• [Text passage]
↓↓↓

This court has jurisdiction to review a decision of the Court of Veterans Appeals with respect to both the validity of any statute or regulation and any interpretation thereof that the Court of Veterans Appeals relied upon in its decision. 38 U.S.C.A. § 7292(a) (West 1991). Our jurisdiction does not extend to challenges either to factual determinations or to the law as applied to the facts of a particular case. 38 U.S.C.A. § 7292(d)(2) (West 1991). The government appeals the decision of the Court of Veterans Appeals on the grounds that it is based on invalid interpretations of 38 U.S.C.A. § 1155 (West 1991) (formerly § 355) and ¶ 50.13(b). The government is correct because the award to Fugere is necessarily based on the conclusion that ¶ 50.13(b) does not violate § 1155. Therefore, we have jurisdiction over this appeal.

The Secretary, however, questions the Court of Veterans Appeals' exercise of jurisdiction as violative of 38 U.S.C.A. § 7252(b) (West 1991), which prohibits "review [of] the schedule of ratings for disabilities adopted under section 1155 of this title or any action of the Secretary in adopting or revising that schedule." The Secretary contends that if ¶ 50.13(b) is a part of the "schedule of ratings . . . or [an] action of the Secretary in adopting or revising that schedule," then the Court of Veterans Appeals was without jurisdiction to hear Fugere's appeal. But the Secretary misconceives the import of § 7252(b).

While the government did not raise this jurisdictional challenge until its reply brief, challenges to subject matter jurisdiction are appropriate at any stage. Phillips v. General Servs. Admin., 924 F.2d 1577, 1579 (Fed. Cir. 1991) ("A jurisdictional matter can be raised at any stage of a judicial proceeding by any party or by the court on its own motion.").

Although the government has requested in its briefs that this court reverse the Court of Veterans Appeals, if the government's premise is correct, we must vacate the Court of Veterans Appeals' decision rather than reverse.

↑↑↑

• [Written problem 1] Print the listing from the line containing "You are a GUI" through the end of the listing, inclusive, and leave out the pictures.

• [Supplied material]

↓↓↓

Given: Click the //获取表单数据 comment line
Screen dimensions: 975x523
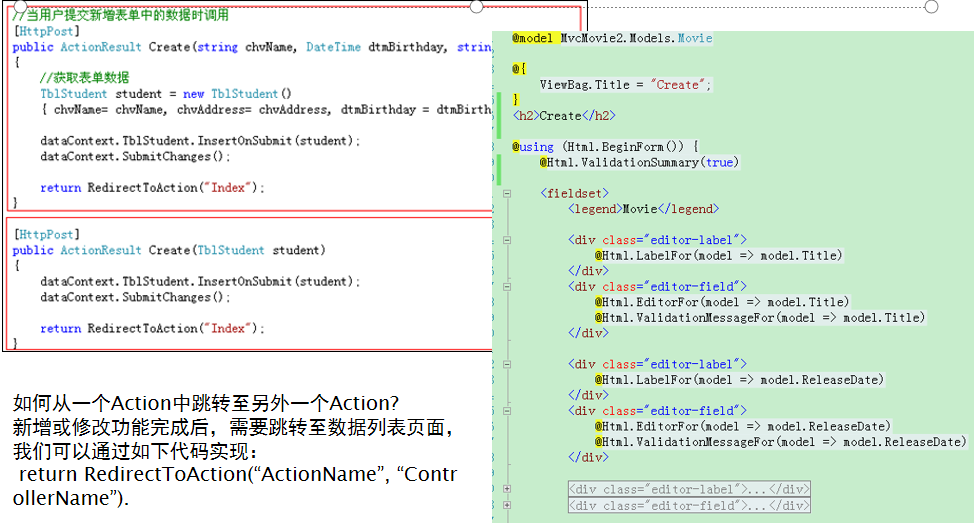Looking at the screenshot, I should [x=84, y=78].
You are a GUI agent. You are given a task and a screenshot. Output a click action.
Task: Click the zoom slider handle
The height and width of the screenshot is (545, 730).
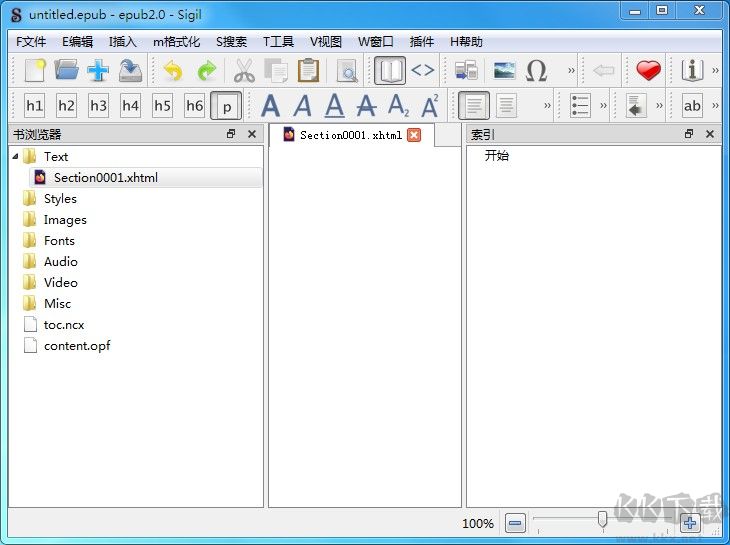(602, 519)
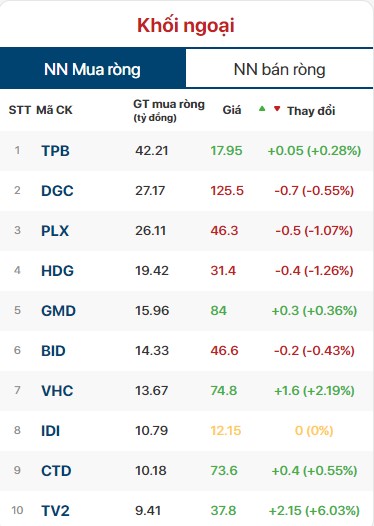Click the Giá column header
This screenshot has height=526, width=374.
(x=232, y=110)

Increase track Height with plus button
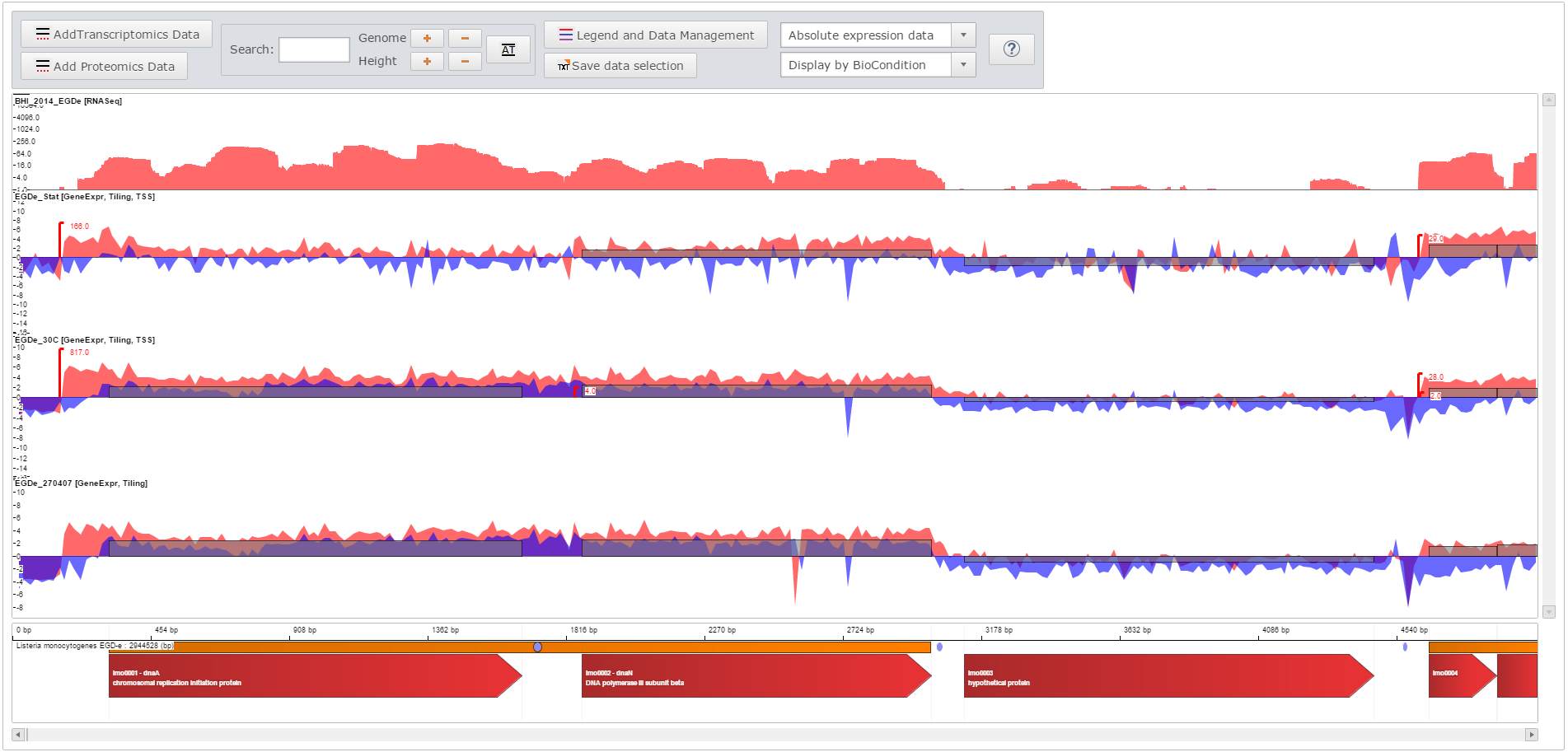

↑↑↑

• [Written problem 2] Which sections of 38 U.S.C.A. does the court opinion cite with the parenthetical "(West 1991)"?

• [Task result 1]
You are a GUI agent. You are given a task and a screenshot. Output a click action.
Task: Click the zoom slider handle
The height and width of the screenshot is (545, 730).
(602, 519)
Click the Giá column header
This screenshot has height=526, width=374.
(x=232, y=110)

Increase track Height with plus button

• [Task result 2]
- § 7292(a)
- § 7292(d)(2)
- § 1155
- § 7252(b)